I am reminded of a line in the Falcon and the Winter Soldier where Bucky and Sam are talking. Sam is questioning whether Cap was right in believing in him. Bucky tells Sam that he can’t think that way. Because if Cap was wrong about Sam, then he was wrong about Bucky and that is something that Bucky can not live with. So he needs Cap to be right about Sam. Incredibly powerful moment.

Water indeed. Well done.


chuckeasy8's avatar
chuckeasy8almost 5 years ago

I’ll pile on one last nautical analogy that I think helps me to frame what you’re talking about.

This isn’t looking at descrbing the water in which we swim. It’s looking at how the water can change such that we have to adapt a new form of swimming. Quickly. Before we drown in the changing waters. How long can you swim the same way before you have to alter course because what you’re doing just isn’t working.

Man, this is like one of the two big philosophical/existential questions along with “How do you fight the monster without becoming the monster?” How shaky are the fundmental truths that you’ve built the most basic building blocks of your day on? How little has to change before those fall apart? As Rusty mentions, ther’s a ton of friction because of how much is entangled and tied up in a system that needs to work one way. But eventually, you’ve gotta go with the water.


a.song.of.strange.lo's avatar
a.song.of.strange.loalmost 5 years ago

“What do we need to be true?”

I’m pretty sure this is the driving force behind every story humanity has ever told.

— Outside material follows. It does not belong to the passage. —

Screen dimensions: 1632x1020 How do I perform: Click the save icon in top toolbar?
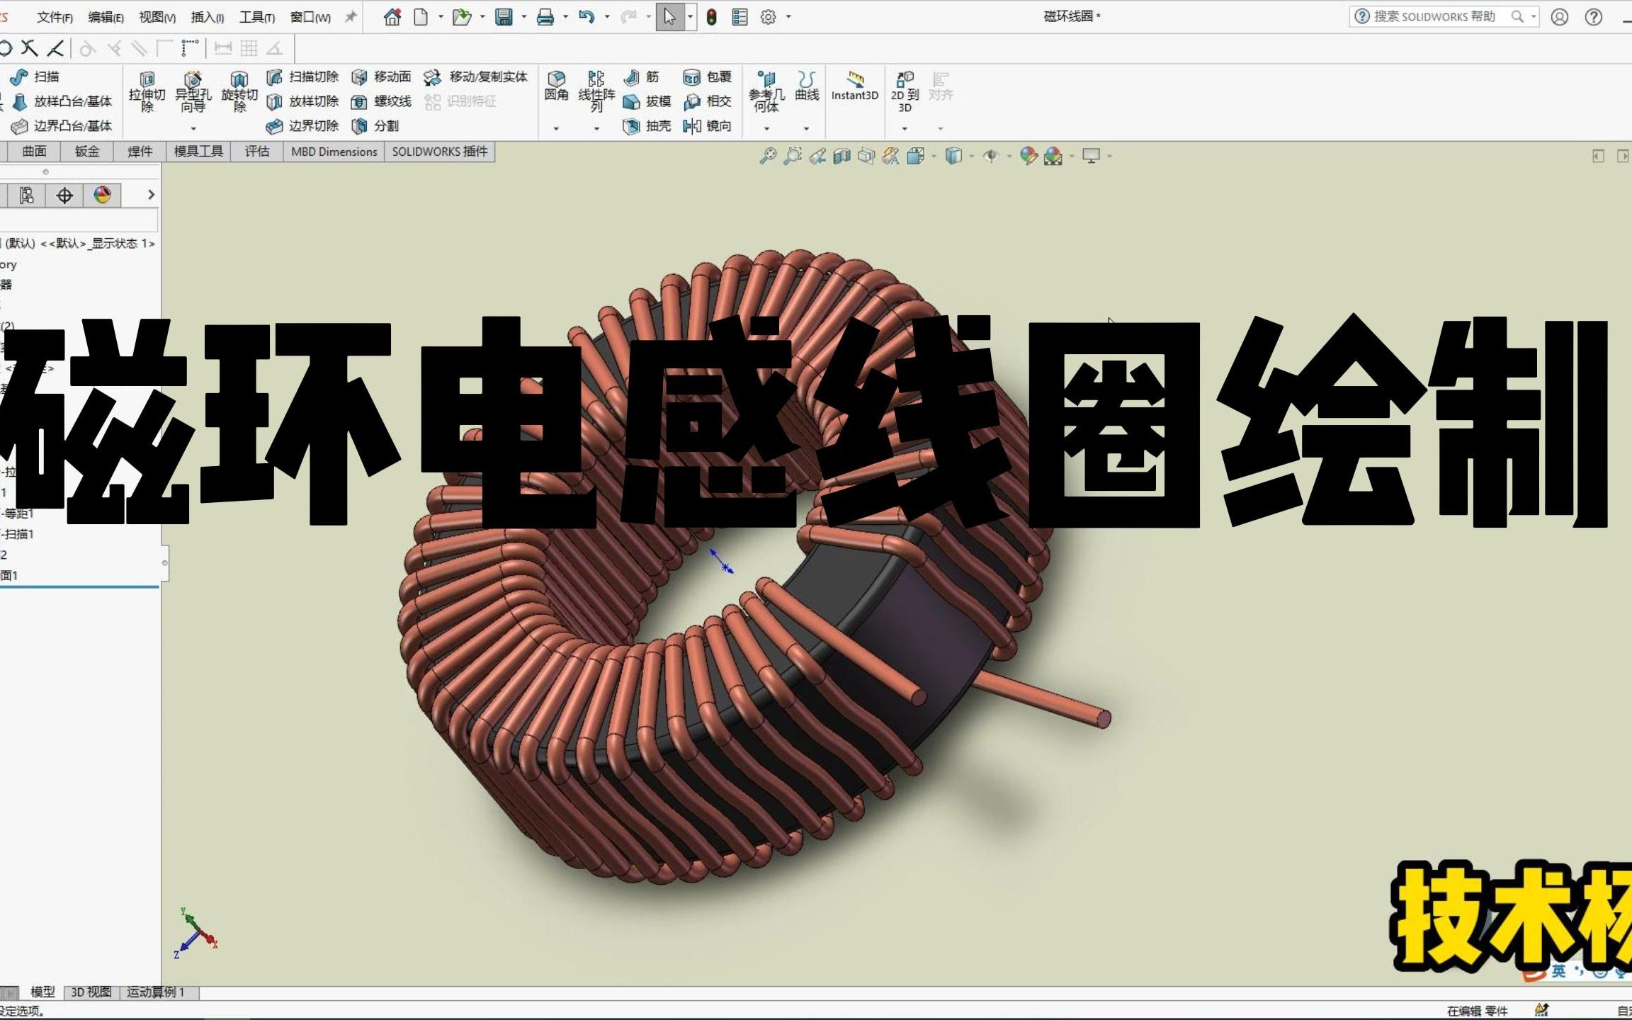point(504,17)

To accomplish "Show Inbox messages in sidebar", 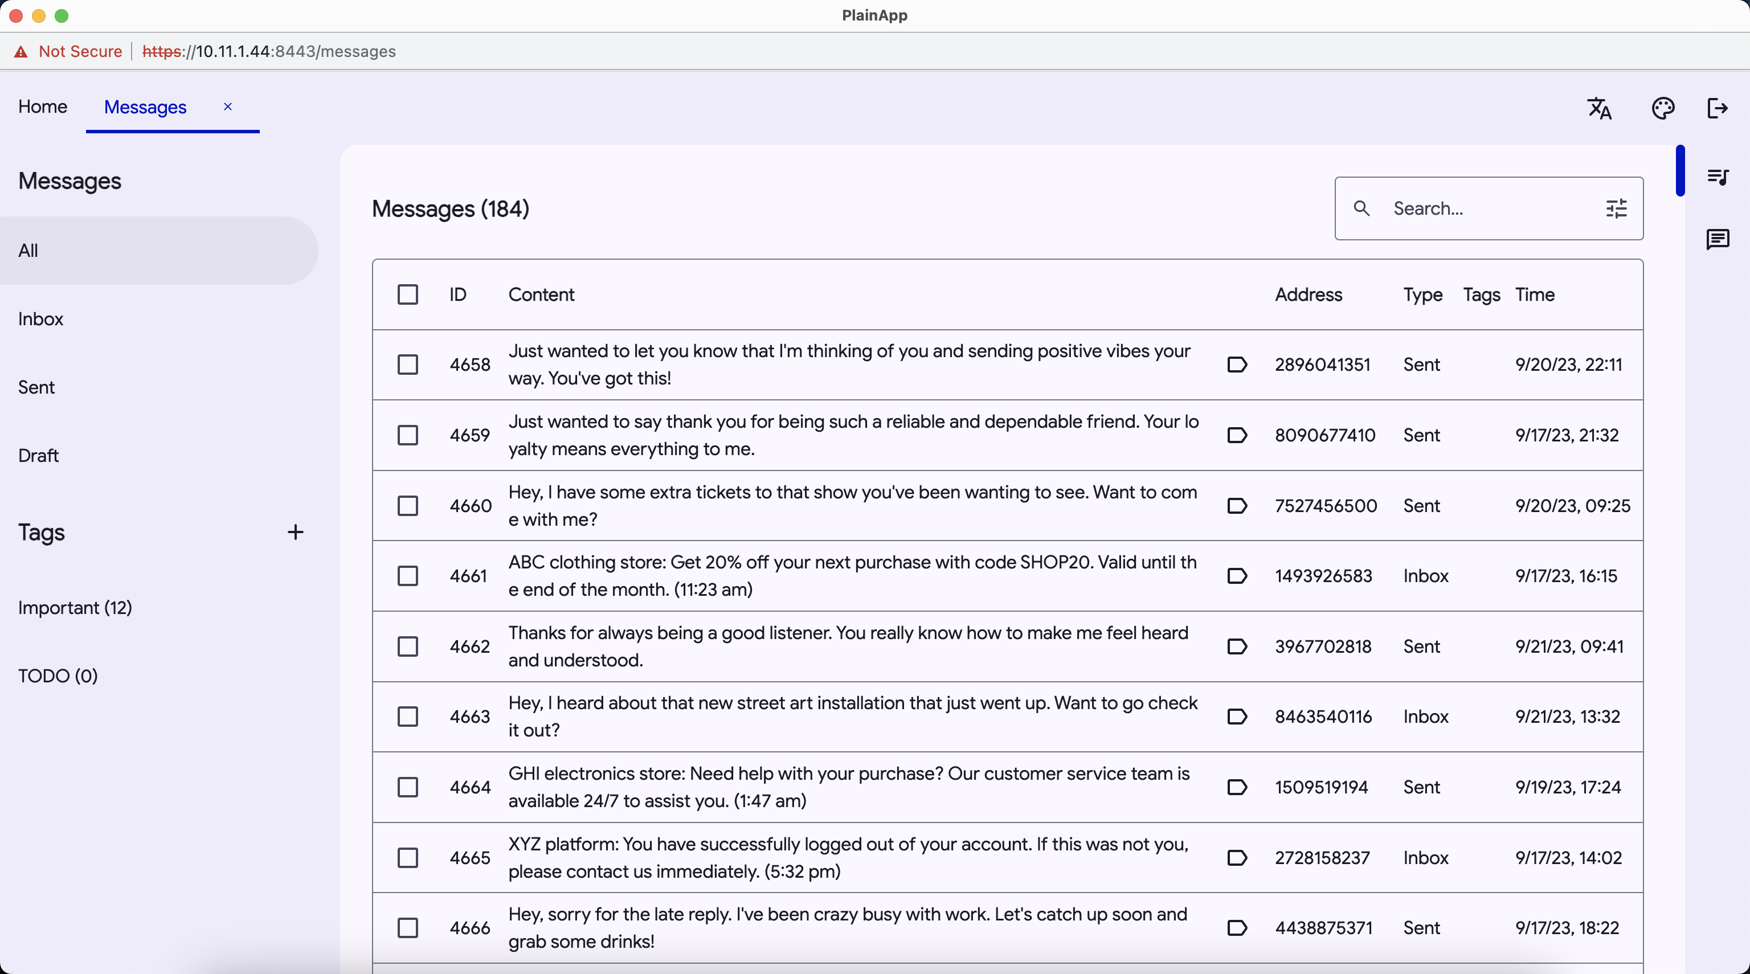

Brilliant article! I will be meditating on the implications of this framing for a while.


KineticImpulser's avatar
KineticImpulseralmost 5 years ago

Others have called this the “truth-shaped hole.” Unspoken assumptions that the writer/messenger/Missionary doesn’t mention encircle a gap in the picture - that itself becomes a picture once you have enough of the data around it.


KineticImpulser's avatar
KineticImpulseralmost 5 years ago

Ugh, is there an “edit” button? I meant to say “leaves a gap in the picture” or “leave an outline that encircles a gap.” Either one of those makes sense.


lpusateri's avatar
lpusaterialmost 5 years ago

Very thought provoking Rusty , it got me thinking ? - you know who needs the deflation narrative to exist - the U S Government, with that 30 trillion dollar anvil hanging around its neck an increase in rates that would occur if the real inflation rate was known would put it out of business. At least as we know it today.

That is why no matter how high inflation really goes I believe the CPI and other measures will be manipulated to show 1-2%. With hedonic adjustments they can basically make it say whatever they want. The bond market might balk but they will print enough to make sure that never happens for long. That lie will be protected to the end.


Chris_Patton's avatar
Chris_Pattonalmost 5 years ago

Very well expressed.


Chris_Patton's avatar
Chris_Pattonalmost 5 years ago

Because we are fish and not birds. We can’t evolve fast enough to keep up with the changes in the water.


RetiredRgg's avatar
RetiredRggalmost 5 years ago

frog in boiling water. it will be too late.


jpclegg63's avatar
jpclegg63almost 5 years ago

The currency (US $) would be the logical pressure relief valve to the hedonically adjusted, mis-measured CPI and the QE to handle the epic deficits. But (and I hate when Economists throw in “on the other hand”), the dollar is the reserve currency and it historically catches quite a bid when anything in the connected global financial brew turns sour. Our current account and budget deficits should change that narrative, but the narrative hasn’t tainted that water…yet. The dollar failing to rally in the next legitimate risk-off environment would be enough to flip that switch. Voila, we would have inflation that the Fed won’t stop. I didn’t say, “can’t stop”, the politics of tightening financial conditions when well below full employment will be avoided for long enough to get them way behind the curve.